FIFA: Exclusive rights and sponsors ‘paramount’ to women’s football growth

FIFA has published its Benchmarking Report, the first survey into the development of top-tier professional women’s football, identifying exclusive sponsorship and broadcasting deals as the key growth drivers of the sport.

Surveying a total of 282 women’s football clubs from 30 top-flight leagues, the report found that 72% of teams negotiate some sponsorship contracts for their women’s team only. It was further stated these clubs achieved a higher average total revenue and sponsorship revenue as a result.

Additionally, teams that generate revenues of over $1 million raised more than half of it through sponsorship agreements, in comparison less than a third of clubs averaging revenue of under $1 million.

The report also found that leagues that negotiate exclusive broadcasting contracts for women’s football generate an average turnover of $700,000, whilst the teams that do not opt for exclusive deals recorded around $100,000.

Broadcasting via traditional and digital platforms has been identified as a major growth opportunity, with media rights earnings currently accounting for just 6% of women’s club revenue and 18% of league revenue.

“Whilst many clubs and leagues continue to navigate the impact of Covid-19 on football, this report provides key insights into the reality of the women’s game, as well as the many opportunities and challenges, on and off the pitch for players, clubs and leagues around the world,” said Sarai Bareman, Chief Women’s Football Officer at FIFA.

““It is paramount, as we look to the future of our game and make decisions that will impact generations to come, that we base these decisions on a clear understanding of where we are. 

“This means generating these insights into what is working well in the current context. This report is an important document to support the decision making process of the stakeholders involved in the game.”

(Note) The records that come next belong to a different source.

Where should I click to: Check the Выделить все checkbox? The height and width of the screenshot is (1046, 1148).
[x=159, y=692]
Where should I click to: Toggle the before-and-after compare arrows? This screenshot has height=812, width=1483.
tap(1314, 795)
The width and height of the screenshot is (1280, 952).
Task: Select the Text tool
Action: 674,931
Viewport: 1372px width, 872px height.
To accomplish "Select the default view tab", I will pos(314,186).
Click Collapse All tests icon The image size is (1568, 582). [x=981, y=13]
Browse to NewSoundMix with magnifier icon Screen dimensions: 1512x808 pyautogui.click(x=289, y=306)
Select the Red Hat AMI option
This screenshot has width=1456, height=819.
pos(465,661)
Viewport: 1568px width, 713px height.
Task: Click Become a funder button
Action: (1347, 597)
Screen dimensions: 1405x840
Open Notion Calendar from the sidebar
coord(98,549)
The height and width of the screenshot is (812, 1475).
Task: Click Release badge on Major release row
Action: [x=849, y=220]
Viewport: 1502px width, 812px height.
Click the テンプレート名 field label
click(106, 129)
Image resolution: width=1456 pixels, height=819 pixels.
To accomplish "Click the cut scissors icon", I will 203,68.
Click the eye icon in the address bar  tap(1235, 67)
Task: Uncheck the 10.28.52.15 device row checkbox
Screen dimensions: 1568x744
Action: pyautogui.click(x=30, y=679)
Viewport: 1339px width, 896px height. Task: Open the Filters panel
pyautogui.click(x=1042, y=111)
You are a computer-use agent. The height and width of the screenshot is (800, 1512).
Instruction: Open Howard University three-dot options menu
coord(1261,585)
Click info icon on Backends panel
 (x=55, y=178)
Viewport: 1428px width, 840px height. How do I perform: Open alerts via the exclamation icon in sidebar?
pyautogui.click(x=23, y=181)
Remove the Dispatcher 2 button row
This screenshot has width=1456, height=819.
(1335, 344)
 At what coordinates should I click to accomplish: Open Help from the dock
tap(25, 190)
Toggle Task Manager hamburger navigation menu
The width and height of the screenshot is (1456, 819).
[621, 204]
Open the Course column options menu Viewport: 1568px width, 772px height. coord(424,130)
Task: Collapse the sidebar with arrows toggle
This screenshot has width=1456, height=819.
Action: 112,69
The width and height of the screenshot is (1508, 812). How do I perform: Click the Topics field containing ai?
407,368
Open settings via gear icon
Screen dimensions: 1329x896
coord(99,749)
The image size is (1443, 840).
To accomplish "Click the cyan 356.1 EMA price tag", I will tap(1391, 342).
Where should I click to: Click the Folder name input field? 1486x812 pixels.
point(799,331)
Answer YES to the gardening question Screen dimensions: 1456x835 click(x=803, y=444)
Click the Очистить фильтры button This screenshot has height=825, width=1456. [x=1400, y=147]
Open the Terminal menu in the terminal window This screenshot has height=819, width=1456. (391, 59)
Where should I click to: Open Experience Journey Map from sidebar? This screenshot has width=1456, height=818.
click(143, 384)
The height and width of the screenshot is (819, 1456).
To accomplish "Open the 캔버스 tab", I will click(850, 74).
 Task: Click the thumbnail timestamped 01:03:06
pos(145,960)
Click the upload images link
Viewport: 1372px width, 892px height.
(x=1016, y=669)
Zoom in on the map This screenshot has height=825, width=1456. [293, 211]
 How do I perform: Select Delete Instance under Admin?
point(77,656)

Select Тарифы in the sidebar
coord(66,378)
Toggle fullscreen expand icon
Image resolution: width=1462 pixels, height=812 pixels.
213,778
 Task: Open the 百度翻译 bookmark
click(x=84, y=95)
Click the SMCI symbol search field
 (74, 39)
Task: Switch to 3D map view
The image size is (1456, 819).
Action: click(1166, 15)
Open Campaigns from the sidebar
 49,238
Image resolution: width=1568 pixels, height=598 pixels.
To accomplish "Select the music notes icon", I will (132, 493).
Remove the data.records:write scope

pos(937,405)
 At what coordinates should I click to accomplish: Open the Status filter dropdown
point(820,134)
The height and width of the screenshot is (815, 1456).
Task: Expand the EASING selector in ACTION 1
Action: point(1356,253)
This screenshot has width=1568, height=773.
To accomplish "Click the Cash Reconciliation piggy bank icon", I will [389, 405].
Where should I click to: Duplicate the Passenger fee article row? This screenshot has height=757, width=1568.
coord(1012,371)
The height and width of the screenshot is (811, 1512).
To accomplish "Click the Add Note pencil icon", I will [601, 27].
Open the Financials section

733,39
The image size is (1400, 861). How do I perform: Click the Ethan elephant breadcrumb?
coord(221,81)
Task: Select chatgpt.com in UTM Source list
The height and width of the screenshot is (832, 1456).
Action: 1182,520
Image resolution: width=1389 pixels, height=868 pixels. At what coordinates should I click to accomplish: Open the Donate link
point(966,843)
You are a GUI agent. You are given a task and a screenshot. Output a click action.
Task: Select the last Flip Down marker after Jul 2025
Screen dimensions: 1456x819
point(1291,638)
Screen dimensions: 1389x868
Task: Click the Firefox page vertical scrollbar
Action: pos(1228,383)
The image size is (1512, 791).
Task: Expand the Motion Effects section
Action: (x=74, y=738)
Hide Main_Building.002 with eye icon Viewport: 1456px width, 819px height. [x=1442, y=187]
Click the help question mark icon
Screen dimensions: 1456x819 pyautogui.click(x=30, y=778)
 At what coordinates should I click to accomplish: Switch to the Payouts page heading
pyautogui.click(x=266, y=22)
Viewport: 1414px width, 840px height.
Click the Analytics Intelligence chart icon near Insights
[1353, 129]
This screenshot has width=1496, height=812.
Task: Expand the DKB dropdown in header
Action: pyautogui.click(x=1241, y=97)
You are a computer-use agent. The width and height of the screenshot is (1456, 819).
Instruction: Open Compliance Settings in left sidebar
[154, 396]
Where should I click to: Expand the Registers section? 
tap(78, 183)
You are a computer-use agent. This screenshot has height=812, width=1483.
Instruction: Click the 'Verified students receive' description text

Furthermore, leagues that implement financial controls and operate a club licencing system had a higher proportion of profitable teams, and a higher revenue stream of $900,000, in comparison to $300,000.

Team’s with an established strategy for the development of the women’s game also performed substantially better, achieving a higher average revenue of 224%.

Lastly, club’s offering a season ticket for women’s fixtures reported both higher revenues – $800,000 compared to $300,000 – and a higher attendance rate of 1,400 versus 1,000.

Bareman concluded: “Whilst the progress already made and Fifa’s commitment to the women’s game is clear, more can still be done across football to maximise the exciting opportunities on the horizon and ensure a strong and sustainable ecosystem for the whole of women’s football.”

The report comes as professional women’s football continues to increase in prominence and profitability. It was reported earlier this year that women’s sport in the UK could see its revenues treble and reach the £1 billion mark by 2030, as the FA Women’s Super League (FA WSL) reached a landmark broadcasting agreement with Sky Sports and the BBC.